Türkiye’nin büyük makamına Teşkilatı Esasiye Kanunu’na göre, geçecek zatın etrafında hükümeti ile şanlı ordusu ile ve bütün kuvveti ile Türk Milleti, sarsılmaz bir varlık olarak toplanacak ve yükselmesine devam edecektir.

Bugün ayrılığına ağladığımız Büyük Şefimiz Atatürk, her vakit Türk Milleti’ne güvendi. Eserlerini bu güvenle yaptı. İdamesi esbabını da istikmal ederek, güvenle büyük milletimize bıraktı. Ebedi Türk Milleti, onun eserlerini ebediyetle yaşatacaktır.

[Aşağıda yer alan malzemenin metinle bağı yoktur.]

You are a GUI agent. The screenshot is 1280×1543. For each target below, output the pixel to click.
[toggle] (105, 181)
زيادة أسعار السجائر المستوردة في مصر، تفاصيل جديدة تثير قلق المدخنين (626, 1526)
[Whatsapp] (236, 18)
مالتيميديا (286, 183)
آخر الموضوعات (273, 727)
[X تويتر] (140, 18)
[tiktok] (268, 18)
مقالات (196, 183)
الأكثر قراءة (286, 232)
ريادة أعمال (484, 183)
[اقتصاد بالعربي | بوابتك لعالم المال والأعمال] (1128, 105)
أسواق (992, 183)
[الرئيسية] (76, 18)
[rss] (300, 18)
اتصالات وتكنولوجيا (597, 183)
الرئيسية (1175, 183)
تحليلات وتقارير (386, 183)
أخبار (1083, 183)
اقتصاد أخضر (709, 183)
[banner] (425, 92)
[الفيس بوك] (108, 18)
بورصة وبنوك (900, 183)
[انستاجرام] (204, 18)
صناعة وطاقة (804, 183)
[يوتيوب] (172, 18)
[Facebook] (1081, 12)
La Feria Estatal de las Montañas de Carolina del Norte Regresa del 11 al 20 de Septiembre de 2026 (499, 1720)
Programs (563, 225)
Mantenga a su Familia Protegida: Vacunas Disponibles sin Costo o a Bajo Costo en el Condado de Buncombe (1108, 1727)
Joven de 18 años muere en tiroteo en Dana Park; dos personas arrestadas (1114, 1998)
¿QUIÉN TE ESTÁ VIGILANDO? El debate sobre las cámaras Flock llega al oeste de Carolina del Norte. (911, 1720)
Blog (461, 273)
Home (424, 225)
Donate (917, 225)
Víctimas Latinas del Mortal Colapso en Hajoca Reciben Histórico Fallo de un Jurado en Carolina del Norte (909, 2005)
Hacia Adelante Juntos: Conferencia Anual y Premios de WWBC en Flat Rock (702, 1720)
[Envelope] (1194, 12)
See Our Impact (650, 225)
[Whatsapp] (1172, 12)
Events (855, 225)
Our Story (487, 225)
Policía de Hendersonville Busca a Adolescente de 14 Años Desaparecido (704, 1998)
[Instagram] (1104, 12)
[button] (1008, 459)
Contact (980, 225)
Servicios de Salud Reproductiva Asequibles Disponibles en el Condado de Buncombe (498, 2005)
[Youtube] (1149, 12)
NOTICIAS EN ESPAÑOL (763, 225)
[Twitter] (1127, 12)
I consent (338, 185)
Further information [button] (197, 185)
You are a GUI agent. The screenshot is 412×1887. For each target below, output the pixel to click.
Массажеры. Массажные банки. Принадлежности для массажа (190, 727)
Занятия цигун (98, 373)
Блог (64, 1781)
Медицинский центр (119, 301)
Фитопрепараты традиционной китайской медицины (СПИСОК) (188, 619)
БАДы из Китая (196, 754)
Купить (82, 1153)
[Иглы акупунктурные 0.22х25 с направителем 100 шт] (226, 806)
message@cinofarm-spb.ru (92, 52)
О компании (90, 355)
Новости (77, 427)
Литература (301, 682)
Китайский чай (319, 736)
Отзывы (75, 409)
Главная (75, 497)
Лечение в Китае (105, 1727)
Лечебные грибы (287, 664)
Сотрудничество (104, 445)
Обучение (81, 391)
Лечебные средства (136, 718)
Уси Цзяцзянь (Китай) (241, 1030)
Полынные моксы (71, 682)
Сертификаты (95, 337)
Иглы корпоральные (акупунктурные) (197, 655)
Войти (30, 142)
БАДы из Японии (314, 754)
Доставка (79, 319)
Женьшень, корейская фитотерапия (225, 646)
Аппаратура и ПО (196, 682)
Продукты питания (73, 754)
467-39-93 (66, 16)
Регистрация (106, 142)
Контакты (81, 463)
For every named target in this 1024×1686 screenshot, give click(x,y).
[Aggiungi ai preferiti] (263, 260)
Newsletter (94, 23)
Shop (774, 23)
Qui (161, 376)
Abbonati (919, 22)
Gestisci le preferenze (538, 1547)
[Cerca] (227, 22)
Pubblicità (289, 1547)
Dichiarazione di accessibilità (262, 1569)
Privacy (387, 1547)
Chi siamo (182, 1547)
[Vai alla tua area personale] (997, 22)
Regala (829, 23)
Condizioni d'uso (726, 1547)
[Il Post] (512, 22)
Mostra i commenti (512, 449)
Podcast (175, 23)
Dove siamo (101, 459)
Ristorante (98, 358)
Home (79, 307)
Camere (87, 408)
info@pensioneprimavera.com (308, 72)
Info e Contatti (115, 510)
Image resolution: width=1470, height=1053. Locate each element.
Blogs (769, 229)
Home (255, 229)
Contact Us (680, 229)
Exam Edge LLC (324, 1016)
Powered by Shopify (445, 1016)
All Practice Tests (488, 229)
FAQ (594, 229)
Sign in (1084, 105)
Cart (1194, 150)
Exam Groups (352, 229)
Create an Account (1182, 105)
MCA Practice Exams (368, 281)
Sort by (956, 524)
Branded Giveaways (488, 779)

Türk gençliği, onun kıymetli vediası olan Türkiye Cumhuriyeti’ni daima koruyacak ve onun izinde yürüyecektir. Kemal Atatürk, Türk’ün tarihinde ve gönlünde daima yaşayacaktır.”

Son Posta Gazetesi

Son Posta Gazetesi’nin, siyah başlıklı çıkan 11 Kasım 1938 günkü baskısında “Onun arkasından yalnız Türk yurdu değil, bütün dünya ağlıyor” manşeti yer alıyordu.

Manşetin altındaki satır ise şöyleydi: “17 milyon, bir günde bir babadan öksüz kaldı. Onsuz… Fakat ona bin kere verdiğimiz bir tek namus sözü ile kaldık: Eserini ve davasını korumak ve yükseltmek.”

Kurun Gazetesi

O dönemde yayın hayatını sürdüren Kurun Gazetesi’nin 11 Kasım 1938 tarihli manşetinde ise şu ifadeler yer alıyordu: “Milli matem devam ediyor… Türk Milleti her zaman büyük kurtarıcısının izinde yürüyecektir.”

Ulus gazetesi

Ulus Gazetesi’nin 10 Kasım günü yaptığı ikinci baskıda “Kurtarıcısı ve en büyük evladını kaybettin. Türk Milleti, sen sağol. Şimdi tek vazifen onun eserini ebediyen yaşatmaktır” manşeti yer alıyordu. Gazete manşetin altından “resmi tebliğ”e yer veriyordu.